▶ _Passage to read_

☆ ☆ ☆

My dad died in August 1989. He had cancer of the bladder that metastasized to his lungs, kidneys, and finally the brain. In July, he had a seizure, and while his body kept functioning, my dad was gone. I came home while he was still in the hospital. I was sitting with Dad, giving Mom a break, when the fog in his brain lifted. He began speaking clearly and using familiar hand gestures and expressions. It was so good to see him. He started to make me a diagram on the tablet I was writing on. About thirty seconds into what he was explaining his writing and his speech began to slur and he was back in the fog.
In August we received a call from Mom. The hospice nurse had told her to gather the family. They didn’t know if he would make it through the day. It was the quickest trip from Kansas City to Columbus we ever made. That was Friday. Dad lingered until Wednesday. Each of us had our time by his bedside. We all said lots of things, but I don’t know what he heard. More than anything I said, what I wanted was just to hear him say he loved me, one more time.
Last words. They hold such power and weight. Jesus knew that. As he was coming to the end of his time, he gathered the disciples close and gave them his undivided attention and teaching. As I thought through those lessons I’m thankful that Jesus last words to Peter weren’t about his betrayal, but an instruction to feed Jesus’ sheep.

☆ ☆ ☆

▶ _Task instructions_
1) Copy the text of the passage about the father's death between "In August we" and "feed Jesus’ sheep.", inclusive, with no changes.
2) Extend the passage about the father's death and last words, starting right after its final sentence.

▶ _Provided material_
☆ ☆ ☆

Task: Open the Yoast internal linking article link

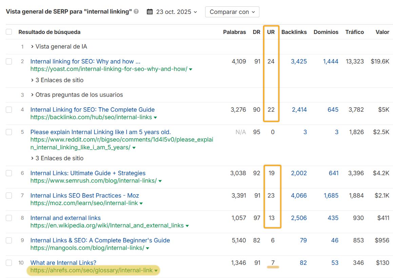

☆ ☆ ☆

▶ _Per-task outputs_
1)
In August we received a call from Mom. The hospice nurse had told her to gather the family. They didn’t know if he would make it through the day. It was the quickest trip from Kansas City to Columbus we ever made. That was Friday. Dad lingered until Wednesday. Each of us had our time by his bedside. We all said lots of things, but I don’t know what he heard. More than anything I said, what I wanted was just to hear him say he loved me, one more time.
Last words. They hold such power and weight. Jesus knew that. As he was coming to the end of his time, he gathered the disciples close and gave them his undivided attention and teaching. As I thought through those lessons I’m thankful that Jesus last words to Peter weren’t about his betrayal, but an instruction to feed Jesus’ sheep.

2)
Last words. Here’s the problem with them. Jesus knew when he was going to die. He had the opportunity to plan out those final meetings with the people who matter the most to him. That’s an advantage not too many of the rest of us have. Most of us have no clue what could happen in a day. This was driven home to me a couple weeks ago when the husband of one of our Curves members had a colonoscopy done and two weeks later he was gone.
So here’s the challenge for us. We have to learn to live as if all our words were our last words. As if all our lessons to our children were the last lessons we were going to give. Would it make a difference? Hopefully, there would be more love and grace. When asked if he knew he only had a short time to live if he would change anything, John Wesley replied that he would not, implying he was already living with a sense of the importance of each moment. Are we there yet? I know I’ve got room for improvement.
Recently, I read Ken Gire’s book, “Reflective Living.” In one chapter he discusses the Shema. He describes how important that was to the Jewish believer. It would be the first thing they said every morning and the last thing said every night. It is also the last thing they were to say as they died. If we could get a hold of this in our lives, perhaps it would truly help us to make sure we said everything we were supposed to say while we were living. “5 Love the LORD your God with all your heart and with all your soul and with all your strength (Deut. 6:5, NIV).”
Living all out like that will make Jesus’ last words more real to us and help our words, first and last, count more now and in the end.